On-Site-Activated Transmembrane Logic DNA Nanodevice
Enables Highly Specific Imaging of Cancer Cells by Targeting Tumor-Related
Nucleolin and Intracellular MicroRNA
The
ability to specifically image cancer cells is essential for
cancer diagnosis; however, this ability is limited by the false positive
associated with single-biomarker sensors and off-site activation of
“always active” nucleic acid probes. Herein, we propose
an on-site, activatable, transmembrane logic DNA (TLD) nanodevice
that enables dual-biomarker sensing of tumor-related nucleolin and
intracellular microRNA for highly specific cancer cell imaging. The
TLD nanodevice is constructed by assembling a tetrahedral DNA nanostructure
containing a linker (L)–blocker (B)–DNAzyme (D)–substrate
(S) unit. AS-apt, a DNA strand containing an elongated segment and
the AS1411 aptamer, is pre-anchored to nucleolin protein, which is
specifically expressed on the membrane of cancer cells.

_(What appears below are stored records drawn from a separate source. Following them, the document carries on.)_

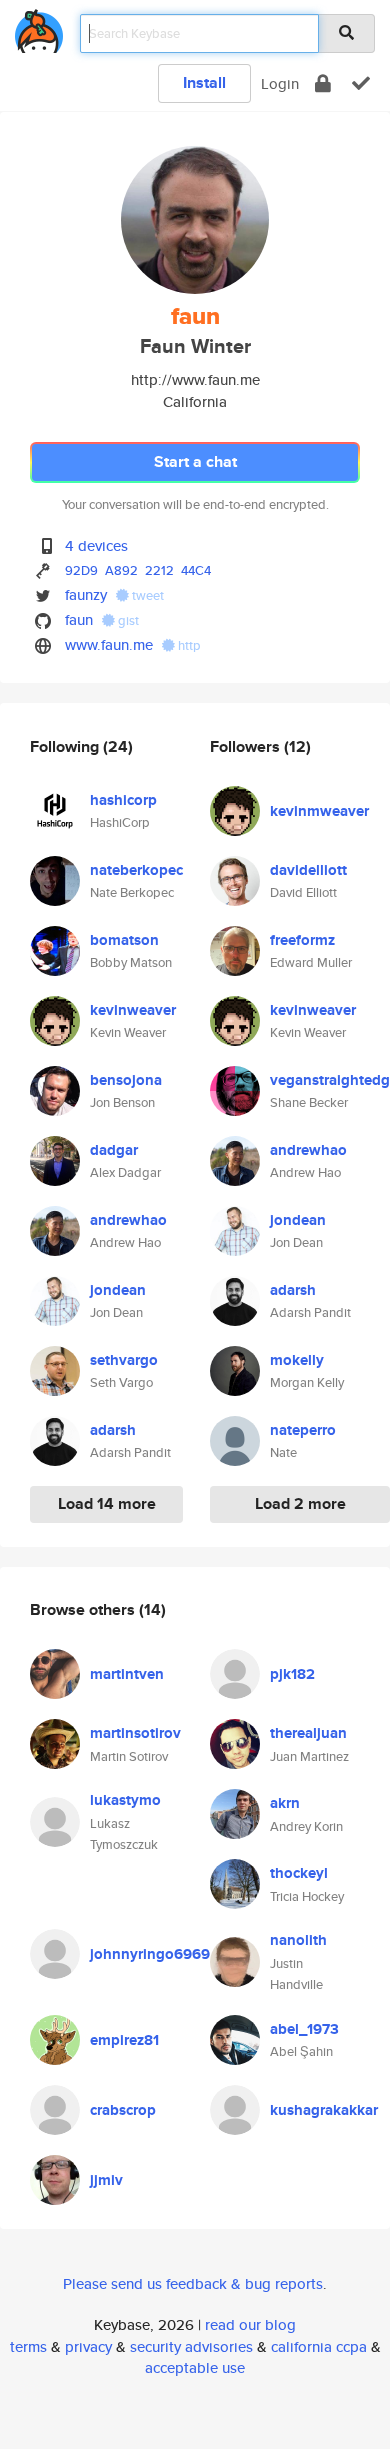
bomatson (124, 940)
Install (204, 82)
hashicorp (123, 800)
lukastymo (125, 1800)
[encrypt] (323, 83)
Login (280, 83)
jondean (118, 1290)
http (188, 645)
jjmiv (106, 2180)
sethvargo (124, 1360)
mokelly (297, 1360)
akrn (285, 1803)
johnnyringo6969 (150, 1954)
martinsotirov (135, 1733)
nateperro (303, 1430)
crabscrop (123, 2110)
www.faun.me (109, 644)
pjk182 (292, 1674)
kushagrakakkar (324, 2110)
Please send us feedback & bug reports (193, 2283)
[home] (39, 27)
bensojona (126, 1080)
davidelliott (308, 870)
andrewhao (128, 1220)
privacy (88, 2346)
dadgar (114, 1150)
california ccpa (319, 2346)
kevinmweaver (319, 811)
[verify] (361, 83)
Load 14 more (107, 1503)
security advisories (191, 2346)
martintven (127, 1674)
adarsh (113, 1430)
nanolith (298, 1940)
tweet (146, 595)
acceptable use (195, 2367)
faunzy (86, 594)
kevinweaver (133, 1010)
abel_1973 (304, 2029)
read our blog (250, 2324)
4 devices (96, 545)
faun (79, 619)
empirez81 (124, 2040)
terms (28, 2346)
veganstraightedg (330, 1080)
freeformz (302, 940)
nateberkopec (136, 870)
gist (127, 620)
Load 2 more (300, 1503)
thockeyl (299, 1873)
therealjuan (308, 1733)
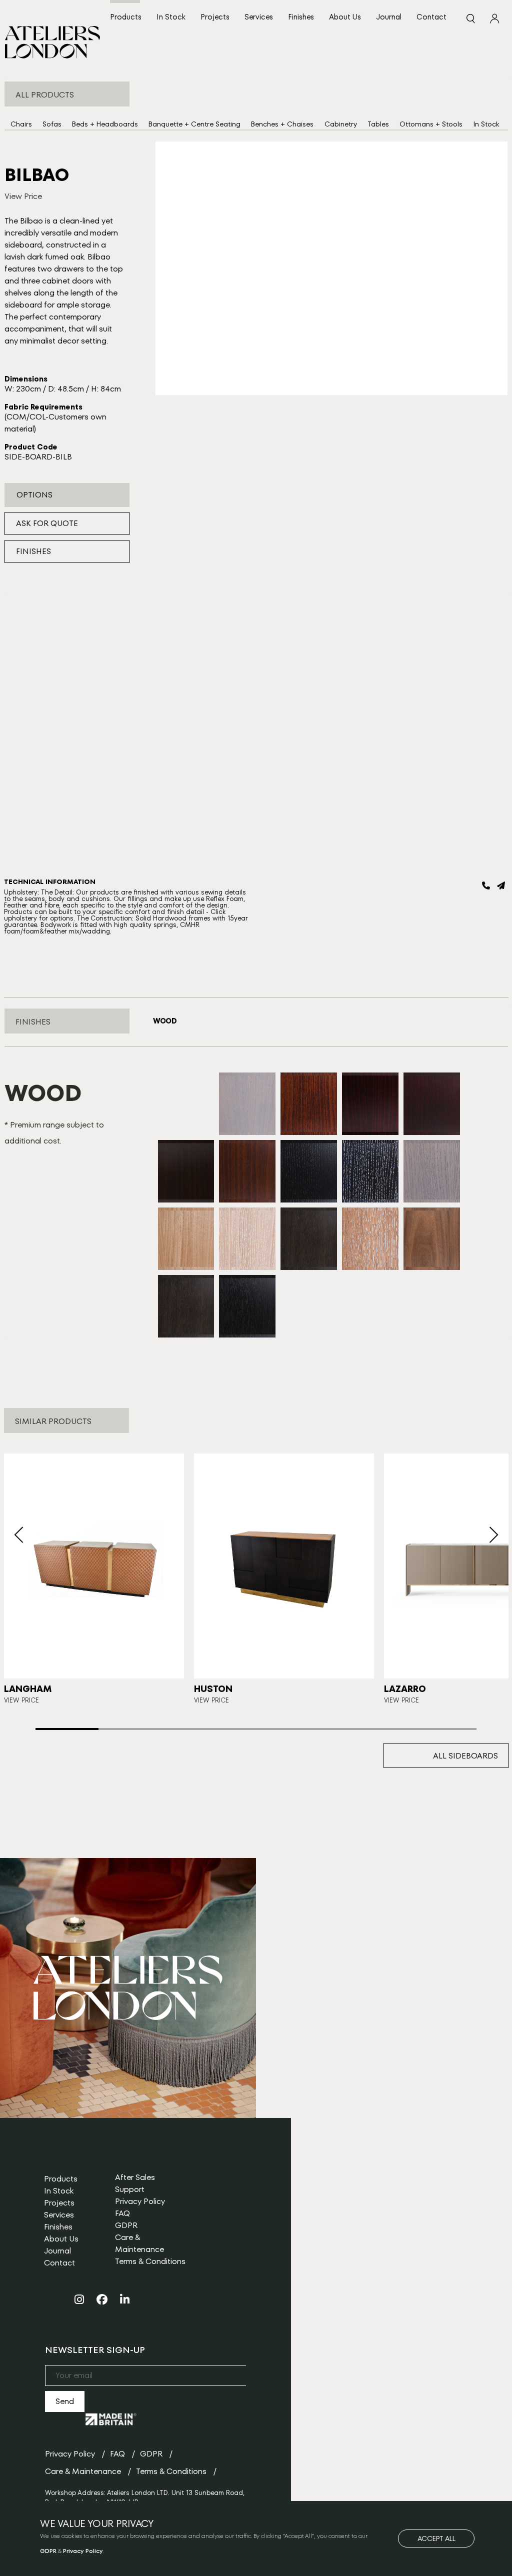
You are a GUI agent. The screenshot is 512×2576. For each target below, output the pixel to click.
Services (258, 17)
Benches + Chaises (282, 124)
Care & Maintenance (139, 2243)
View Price (23, 196)
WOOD (164, 1021)
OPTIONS (34, 494)
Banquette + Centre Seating (194, 124)
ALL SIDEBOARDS (465, 1756)
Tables (378, 124)
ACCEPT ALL (437, 2539)
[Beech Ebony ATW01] (186, 1132)
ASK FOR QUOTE (47, 523)
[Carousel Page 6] (382, 1729)
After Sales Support (135, 2183)
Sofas (52, 124)
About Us (345, 17)
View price (211, 1700)
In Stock (171, 17)
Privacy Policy (140, 2201)
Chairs (21, 124)
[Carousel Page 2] (130, 1729)
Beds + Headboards (105, 124)
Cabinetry (340, 124)
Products (126, 17)
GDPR (126, 2225)
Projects (215, 17)
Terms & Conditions (150, 2261)
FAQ (122, 2213)
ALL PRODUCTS (45, 94)
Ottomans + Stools (431, 124)
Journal (389, 17)
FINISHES (33, 551)
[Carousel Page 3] (193, 1729)
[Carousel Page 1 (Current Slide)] (67, 1729)
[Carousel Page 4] (256, 1729)
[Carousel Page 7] (445, 1729)
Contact (431, 17)
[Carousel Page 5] (319, 1729)
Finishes (301, 17)
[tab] (164, 1021)
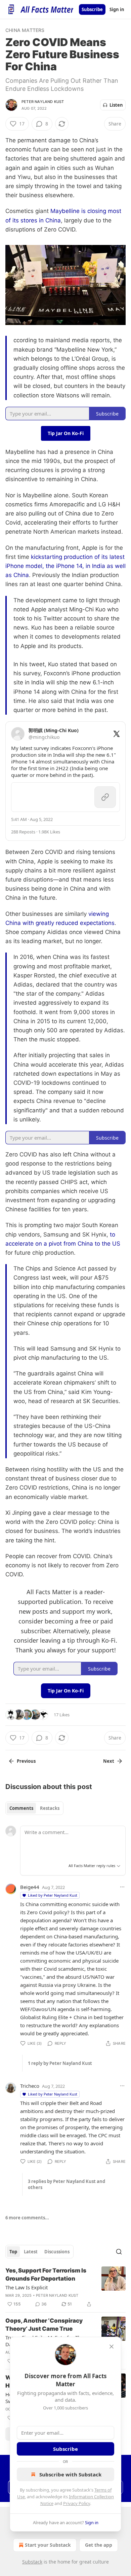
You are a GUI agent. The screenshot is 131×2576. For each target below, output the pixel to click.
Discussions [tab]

Initially,
the TLD nanodevice is firmly sealed by the blocker containing an AS-apt
recognition zone, which prevents off-site activation. When the nanodevice
encounters a target cancer cell, AS-apt (input 1) binds to the blocker
and unlocks the sensing ability of the nanodevice for miR-21 (input
2). The TLD nanodevice achieves dual-biomarker sensing from the cell
membrane to the cytoplasm, thereby ensuring cancer cell-specific imaging.
This TLD nanodevice represents a promising strategy for the highly
reliable analysis of intracellular biomarkers and a promising platform
for cancer diagnosis and related biomedical applications.